In this case, the accountant really was laughing all the way to the bank, as on top of the settlement he has reportedly also still got the thousands of coins originally delivered. Still, perhaps Mr Fitzpatrick will settle his court bill with 1089 £1 coins, 20 50p pieces, 50 20p pieces, 43 10p pieces and 100 5p pieces, 6 2p pieces and 20 1p pieces…

[Daily Mail]

TOPICS:   Banking   Economy


  • Kevin
    This is a well known fact surely? Means nothing for your coin jar as you can just pay it in at the bank, or lose a % by going to a coinstar machine at your local supermarket.
  • Dick
    Scottish notes aren't legal tender in Scotland either. Only coins are, and restrictions still apply to coins below £1. English £1 notes were legal tender in Scotland before it was removed from circulation in 1988.
  • MK d.
    Most local shops would be grateful of the loose change as banks charge them about £6 per £100 for it.
  • Capability B.
    Best thing to have done would have been to write 804 cheques for £1 each.
  • Dick
    I'm glad I don't work in Butt Lane.
  • Question
    If the accountant has still got the coins then couldn't Mr fitzpatrick just ask for them back? The accountant didn't accept them so they do not belong to him.
  • me
    That guy is an "acuntant"!
  • Dick
    ^ They were dumped in his garden, apparently.
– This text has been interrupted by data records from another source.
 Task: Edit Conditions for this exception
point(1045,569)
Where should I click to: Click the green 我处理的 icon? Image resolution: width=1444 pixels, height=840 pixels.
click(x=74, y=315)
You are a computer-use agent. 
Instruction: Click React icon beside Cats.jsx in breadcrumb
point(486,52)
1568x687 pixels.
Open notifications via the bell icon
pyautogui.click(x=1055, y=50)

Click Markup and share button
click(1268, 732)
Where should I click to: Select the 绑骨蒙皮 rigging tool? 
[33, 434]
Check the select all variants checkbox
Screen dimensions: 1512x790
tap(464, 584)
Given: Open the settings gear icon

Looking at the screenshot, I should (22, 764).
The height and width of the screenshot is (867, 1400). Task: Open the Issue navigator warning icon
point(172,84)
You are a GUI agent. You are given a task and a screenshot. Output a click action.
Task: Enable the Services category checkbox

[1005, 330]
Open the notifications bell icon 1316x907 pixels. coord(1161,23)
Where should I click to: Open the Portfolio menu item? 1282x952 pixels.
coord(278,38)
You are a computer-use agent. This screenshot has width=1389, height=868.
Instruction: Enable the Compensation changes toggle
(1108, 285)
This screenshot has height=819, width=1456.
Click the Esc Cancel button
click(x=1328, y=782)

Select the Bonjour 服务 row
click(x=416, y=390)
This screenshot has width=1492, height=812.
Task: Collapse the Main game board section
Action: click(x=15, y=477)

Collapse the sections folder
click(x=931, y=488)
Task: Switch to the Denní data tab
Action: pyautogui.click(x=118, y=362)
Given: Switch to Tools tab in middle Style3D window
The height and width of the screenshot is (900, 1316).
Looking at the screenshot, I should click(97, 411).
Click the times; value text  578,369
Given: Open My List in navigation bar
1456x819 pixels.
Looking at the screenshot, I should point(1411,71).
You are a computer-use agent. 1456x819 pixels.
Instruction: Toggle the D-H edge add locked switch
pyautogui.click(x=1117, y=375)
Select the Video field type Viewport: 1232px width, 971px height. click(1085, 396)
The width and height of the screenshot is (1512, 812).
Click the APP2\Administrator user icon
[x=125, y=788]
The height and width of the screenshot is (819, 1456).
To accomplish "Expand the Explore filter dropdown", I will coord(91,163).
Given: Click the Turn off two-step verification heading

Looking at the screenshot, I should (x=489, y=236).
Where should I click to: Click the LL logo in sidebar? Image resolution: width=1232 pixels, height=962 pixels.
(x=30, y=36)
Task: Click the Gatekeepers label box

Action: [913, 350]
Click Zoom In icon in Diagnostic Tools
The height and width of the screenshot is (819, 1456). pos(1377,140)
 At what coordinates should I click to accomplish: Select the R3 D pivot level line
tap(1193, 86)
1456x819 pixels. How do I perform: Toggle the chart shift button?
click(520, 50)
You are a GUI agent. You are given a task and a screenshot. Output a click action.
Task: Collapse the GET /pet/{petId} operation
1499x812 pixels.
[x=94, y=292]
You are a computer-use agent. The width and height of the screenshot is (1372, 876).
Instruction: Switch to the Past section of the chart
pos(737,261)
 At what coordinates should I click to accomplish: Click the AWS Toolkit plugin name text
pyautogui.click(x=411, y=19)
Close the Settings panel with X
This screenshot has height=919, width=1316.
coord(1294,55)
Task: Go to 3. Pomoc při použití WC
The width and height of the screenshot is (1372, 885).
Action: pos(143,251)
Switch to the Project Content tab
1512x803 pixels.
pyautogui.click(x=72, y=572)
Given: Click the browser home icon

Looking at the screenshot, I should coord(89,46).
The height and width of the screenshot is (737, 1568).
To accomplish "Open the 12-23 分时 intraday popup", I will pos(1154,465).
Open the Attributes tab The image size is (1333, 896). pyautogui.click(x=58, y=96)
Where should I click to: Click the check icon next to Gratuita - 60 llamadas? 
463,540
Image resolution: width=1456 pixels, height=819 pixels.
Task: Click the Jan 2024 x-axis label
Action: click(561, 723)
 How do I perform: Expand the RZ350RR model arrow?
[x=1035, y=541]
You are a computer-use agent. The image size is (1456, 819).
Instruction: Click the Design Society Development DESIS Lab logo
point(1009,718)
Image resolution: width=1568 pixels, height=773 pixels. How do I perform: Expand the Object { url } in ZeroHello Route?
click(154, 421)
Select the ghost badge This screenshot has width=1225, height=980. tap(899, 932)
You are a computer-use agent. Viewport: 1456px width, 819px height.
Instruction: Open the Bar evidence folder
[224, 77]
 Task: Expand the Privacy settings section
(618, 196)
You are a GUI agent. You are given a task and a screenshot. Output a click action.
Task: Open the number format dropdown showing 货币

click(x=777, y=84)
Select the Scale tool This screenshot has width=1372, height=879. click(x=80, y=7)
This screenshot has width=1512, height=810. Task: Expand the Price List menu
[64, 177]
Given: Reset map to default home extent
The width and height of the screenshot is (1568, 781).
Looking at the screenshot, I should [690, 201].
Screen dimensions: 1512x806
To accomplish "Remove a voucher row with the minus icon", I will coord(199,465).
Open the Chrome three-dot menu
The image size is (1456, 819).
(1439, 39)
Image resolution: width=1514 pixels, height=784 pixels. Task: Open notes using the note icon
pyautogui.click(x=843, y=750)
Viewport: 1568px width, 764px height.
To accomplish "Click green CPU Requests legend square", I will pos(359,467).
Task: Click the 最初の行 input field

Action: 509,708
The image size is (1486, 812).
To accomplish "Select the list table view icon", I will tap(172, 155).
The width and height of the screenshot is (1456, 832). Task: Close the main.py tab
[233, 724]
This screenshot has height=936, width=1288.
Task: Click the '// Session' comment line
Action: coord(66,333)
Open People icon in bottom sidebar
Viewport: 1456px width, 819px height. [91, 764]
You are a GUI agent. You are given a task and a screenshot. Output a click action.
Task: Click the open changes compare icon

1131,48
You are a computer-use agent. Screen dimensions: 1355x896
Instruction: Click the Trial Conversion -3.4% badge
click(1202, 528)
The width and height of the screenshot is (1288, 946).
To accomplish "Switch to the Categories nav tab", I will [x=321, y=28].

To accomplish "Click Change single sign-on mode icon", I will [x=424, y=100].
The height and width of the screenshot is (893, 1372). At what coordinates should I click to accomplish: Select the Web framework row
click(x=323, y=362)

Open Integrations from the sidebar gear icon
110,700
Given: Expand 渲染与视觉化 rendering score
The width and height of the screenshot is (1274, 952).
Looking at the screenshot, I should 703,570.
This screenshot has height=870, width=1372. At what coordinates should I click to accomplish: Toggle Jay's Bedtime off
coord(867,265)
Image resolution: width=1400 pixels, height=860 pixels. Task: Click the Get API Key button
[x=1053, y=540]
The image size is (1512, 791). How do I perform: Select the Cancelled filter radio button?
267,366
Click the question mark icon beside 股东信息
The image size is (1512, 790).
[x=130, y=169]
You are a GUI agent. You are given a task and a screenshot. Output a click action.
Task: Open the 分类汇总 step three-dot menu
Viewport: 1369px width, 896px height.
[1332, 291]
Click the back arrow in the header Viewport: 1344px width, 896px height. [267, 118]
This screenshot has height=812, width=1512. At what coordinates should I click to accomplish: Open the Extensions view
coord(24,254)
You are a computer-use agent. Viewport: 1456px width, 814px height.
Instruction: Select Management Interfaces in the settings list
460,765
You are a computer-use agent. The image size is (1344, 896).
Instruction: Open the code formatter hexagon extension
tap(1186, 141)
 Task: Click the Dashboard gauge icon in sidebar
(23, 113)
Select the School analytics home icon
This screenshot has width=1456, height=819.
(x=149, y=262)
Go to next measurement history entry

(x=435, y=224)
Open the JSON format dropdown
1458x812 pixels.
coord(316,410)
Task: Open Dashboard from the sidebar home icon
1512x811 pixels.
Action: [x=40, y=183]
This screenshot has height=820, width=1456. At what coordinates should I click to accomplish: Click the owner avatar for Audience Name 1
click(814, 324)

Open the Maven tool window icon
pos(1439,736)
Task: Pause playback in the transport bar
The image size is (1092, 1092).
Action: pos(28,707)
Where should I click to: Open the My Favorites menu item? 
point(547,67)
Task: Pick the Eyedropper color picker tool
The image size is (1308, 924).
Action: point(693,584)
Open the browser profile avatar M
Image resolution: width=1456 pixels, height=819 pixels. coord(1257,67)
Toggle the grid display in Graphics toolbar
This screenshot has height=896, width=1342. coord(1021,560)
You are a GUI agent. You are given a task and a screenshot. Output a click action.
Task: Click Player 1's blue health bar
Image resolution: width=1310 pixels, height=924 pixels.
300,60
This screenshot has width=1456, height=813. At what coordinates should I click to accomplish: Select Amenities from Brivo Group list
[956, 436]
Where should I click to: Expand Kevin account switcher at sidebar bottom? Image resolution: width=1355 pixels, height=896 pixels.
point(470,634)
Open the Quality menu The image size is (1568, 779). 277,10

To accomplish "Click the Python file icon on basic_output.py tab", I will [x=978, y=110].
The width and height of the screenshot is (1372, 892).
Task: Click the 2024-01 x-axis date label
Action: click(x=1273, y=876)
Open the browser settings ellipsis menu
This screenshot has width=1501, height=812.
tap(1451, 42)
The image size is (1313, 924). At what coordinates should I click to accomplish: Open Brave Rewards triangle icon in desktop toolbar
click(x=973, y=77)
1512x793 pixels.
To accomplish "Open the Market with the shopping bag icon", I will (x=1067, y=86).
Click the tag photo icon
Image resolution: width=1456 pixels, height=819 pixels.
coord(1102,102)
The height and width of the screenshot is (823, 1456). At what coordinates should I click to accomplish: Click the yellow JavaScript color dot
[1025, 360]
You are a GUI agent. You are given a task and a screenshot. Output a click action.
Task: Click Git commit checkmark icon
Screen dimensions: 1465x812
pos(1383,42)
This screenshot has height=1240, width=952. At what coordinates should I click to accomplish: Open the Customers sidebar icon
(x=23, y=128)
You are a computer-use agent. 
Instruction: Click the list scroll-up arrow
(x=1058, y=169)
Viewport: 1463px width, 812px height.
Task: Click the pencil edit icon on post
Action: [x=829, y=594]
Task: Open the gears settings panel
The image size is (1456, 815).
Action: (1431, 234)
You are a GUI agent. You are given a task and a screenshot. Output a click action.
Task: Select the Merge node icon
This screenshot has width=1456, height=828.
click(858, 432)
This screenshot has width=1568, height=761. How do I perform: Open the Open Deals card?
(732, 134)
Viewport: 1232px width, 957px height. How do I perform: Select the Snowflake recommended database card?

He could charge the dumper for taking care of them.
  • ^
    ^Wouldn't that depend on if he asked FItzpatrick to remove them after telling him that the payment was not accepted? He took them away from the delivery point and put them in his offices; did he give details of where they were and how to collect them? How much could he reasonably charge to store them? In any case I can't see how he could get the new payment and still keep the coins. Newspaper reporting - always giving you the storywithout the facts.
  • DragonChris
    English notes aren't legal tender in NI? Holy fuck, I wish I'd known that when I worked in a shop... Would have been able to screw up the English, who would always reject Northern Irish notes.
  • Dick
    ^ No, neither are debit cards, credit cards, etc. If you worked in a shop and insisted that all transactions were carried out with legal tender, you would probably not sell very much.
  • Olly B.
    ^^ Worth understanding the definition of 'legal tender'. 'Legal tender' is not about buying stuff in shops. Technically, a shop can accept anything it wants from you: coins, cheques, credit cards, a horse, a piece of string etc in return for it giving you goods. Equally they can refuse to accept whatever they choose. Legal tender only applies when you have a debt to pay. Eg if I agree to do some work for you, and you agree to pay me for that work, then when you come to pay me I can expect you to pay in legal tender. And legal tender is effectively just notes and coins, everything else is "promisory", eg they can be exchanged for legal tender. Interestingly only coins are legal tender in Scotland - Scottish notes are not and are "promisory" to the Bank of England issued notes.
  • Gav
    I'd just torch the accountants house, the fucker wouldn't be laughing then.